The thing of it is there are lots of theories and hypotheses in science that are not provable because it is impossible in principle to rule out the unknown or the unobserved. Karl Popper famously stated how something cannot be provable but remain a valid scientific hypothesis. He illustrated it famously with a then mythical black swan. He gave the hypothesis “There are no black swans in nature.” He said this was a valid hypothesis because while it could never be proven true, that it was impossible to say all of nature was searched and no black swan possibly overlooked, the hypothesis can be disproven (falsified) by the observation of just one single black swan. In the meantime it was a valid hypothesis because it explained the known facts – millions of swans observed and none were black. A black swan in fact was eventually observed and science worked as it should – the black swan hypothesis was falsified.

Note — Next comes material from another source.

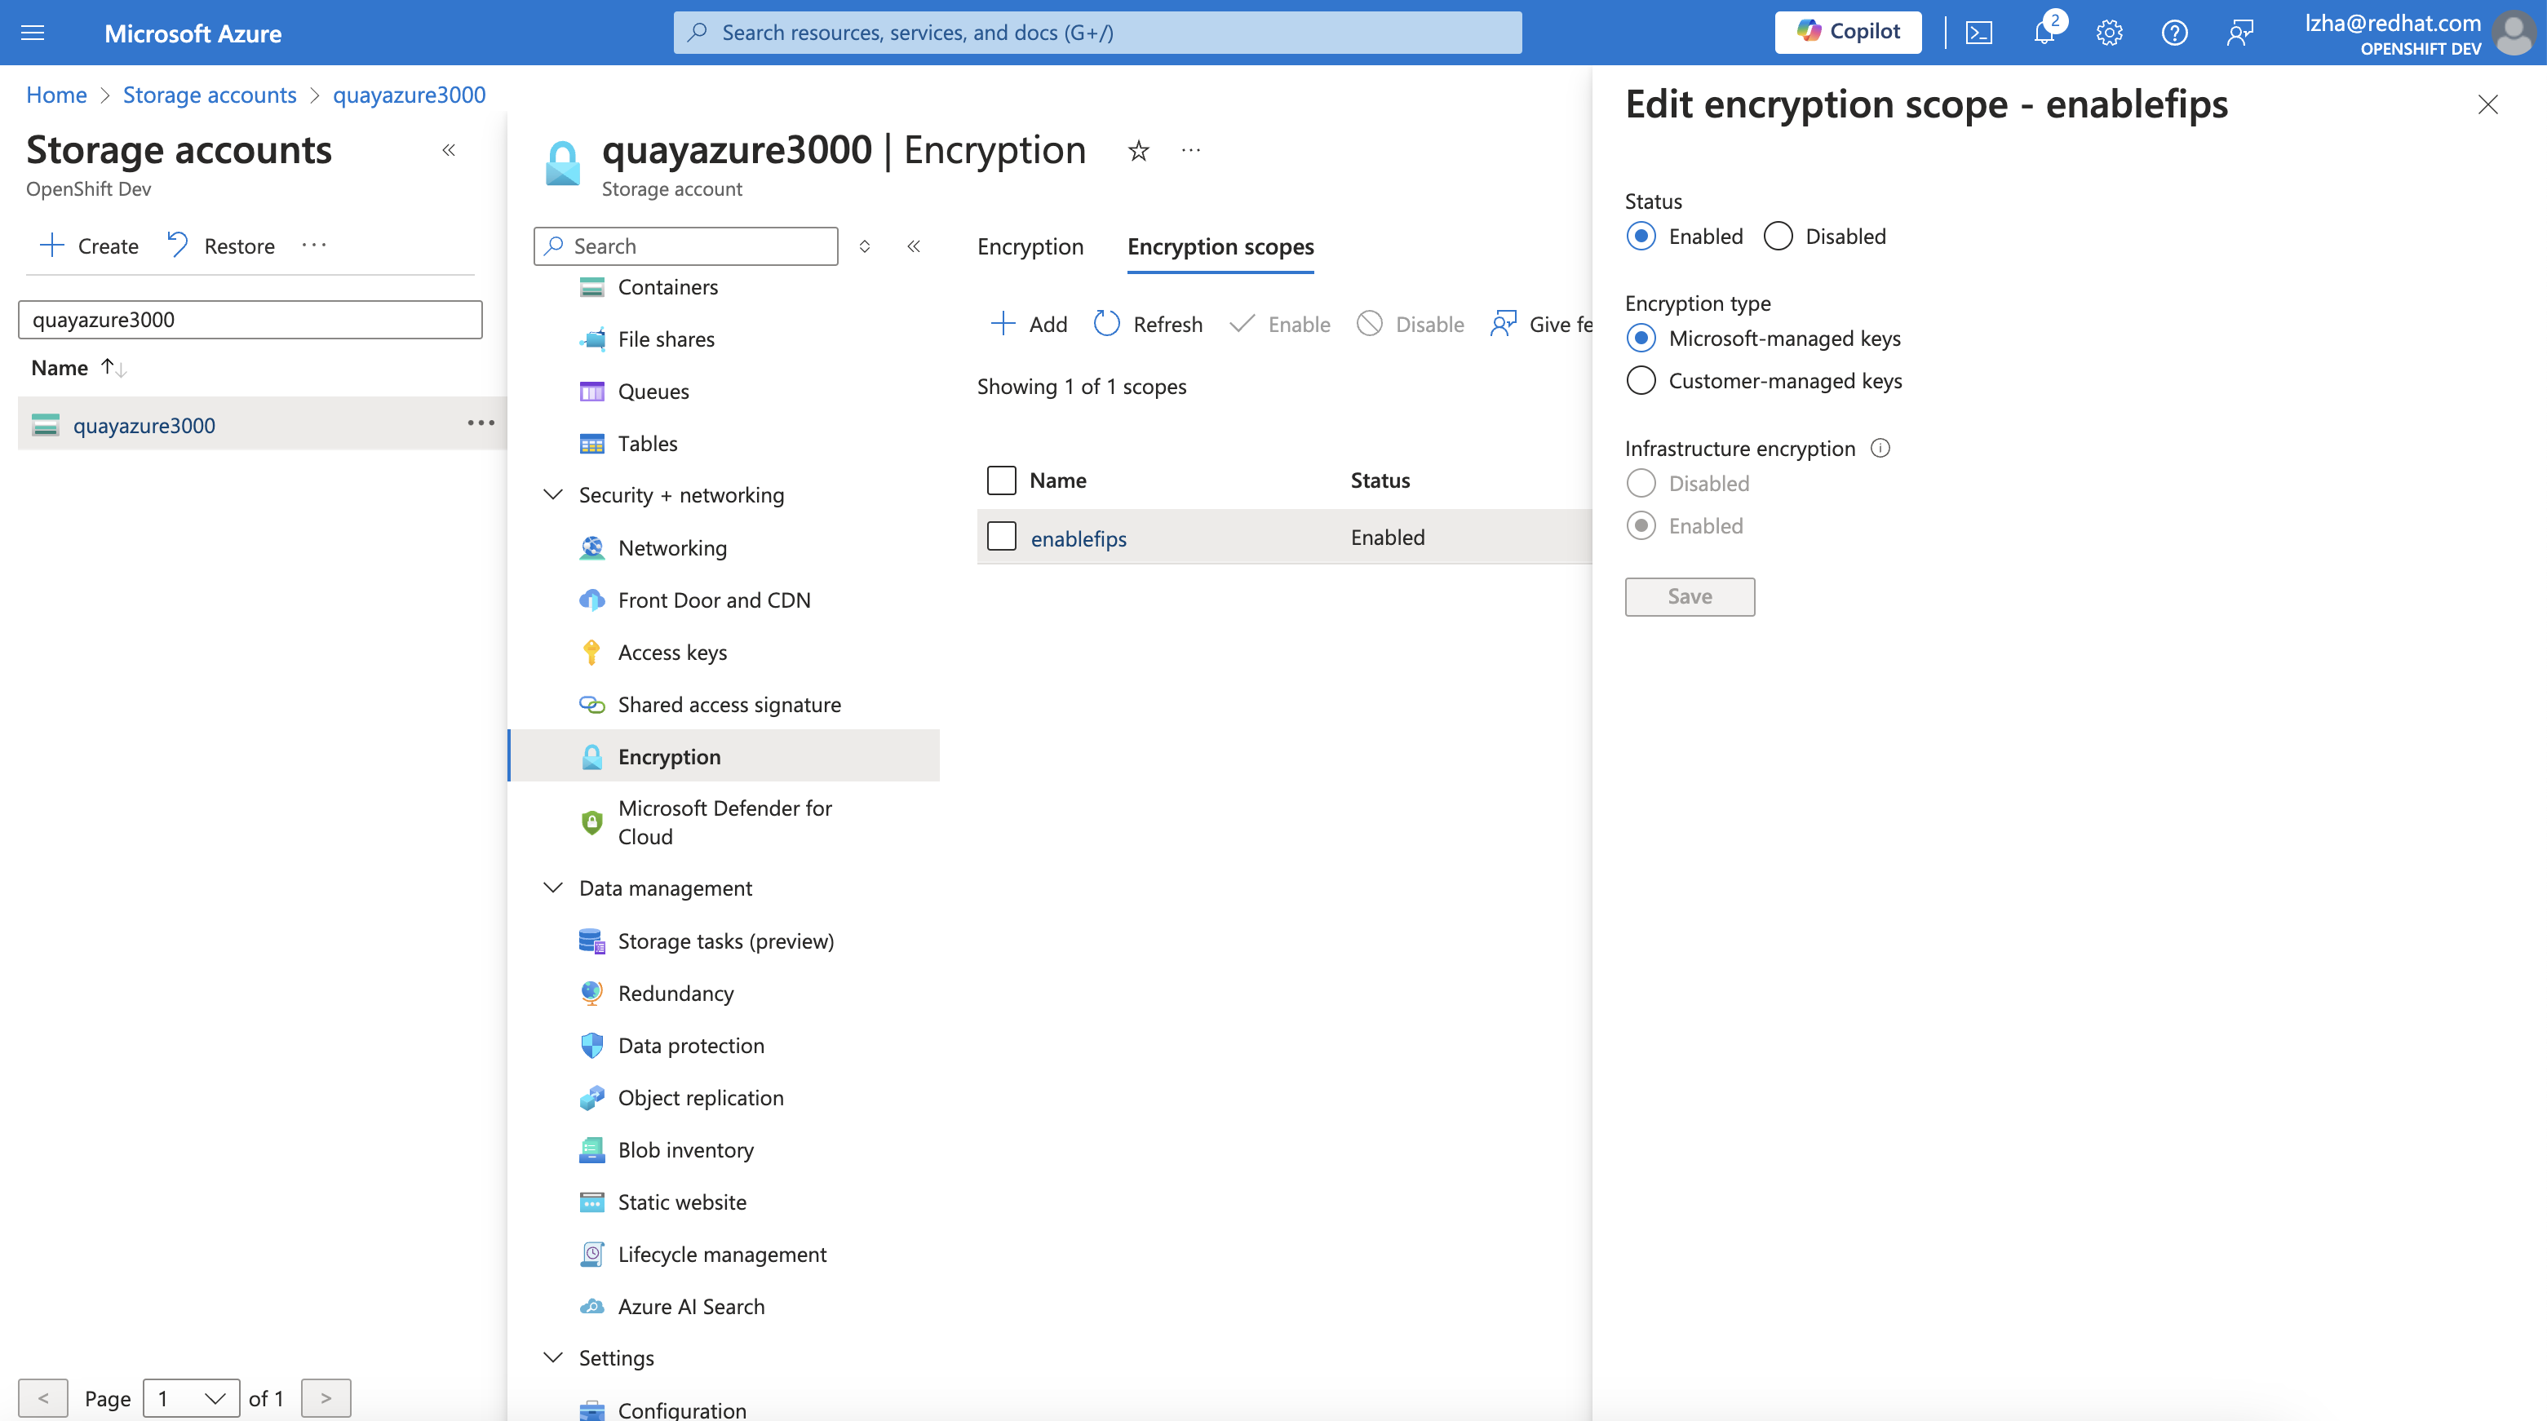Click the global search resources field

[x=1098, y=33]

So we have the ID hypothesis for the flagellum stated as “There are no unintelligent processes which can produce a complex machine (like a flagellum) in nature”. I have stated the ID hypothesis this way many times here. It is a perfectly valid scientific hypothesis which cannot be proven but can be falsified by observing just one unintelligent process producing such a machine. In the meantime we know that intelligence can produce complex machines. You’re reading this on one example of a complex machine which the explanatory filter would also predict is virtually impossible to have come about by law and chance alone.
I just glanced at the second half of the PO essay which addresses Behe’s “The Edge of Evolution”. I trust it rests on the same argument that the failure to observe any novel complex machines arising in the malaria parasite does not prove anything. I agree that it proves nothing. However, that doesn’t mean it doesn’t offer more evidence in favor of the ID hypothesis stated in the paragraph above. ID predicts that no complex machines would originate in even 10^30 reproductive opportunities for mutation and selection. Law and chance handily explains what was observed and what was observed fell far, far short of producing any significant machine-like complexity. What this represents is what Behe describes as probably the biggest real world test of evolution by chance and necessity ever witnessed. It validated microevolution by producing some small useful novelties but failed utterly to produce anything greater than what was predicted by known law and chance. No unknowns showed up. No black swan was observed.
The observations surrounding the malaria parasite could have, at least in principle, falsified the ID hypothesis. But it didn’t. So chalk up a successful prediction for ID.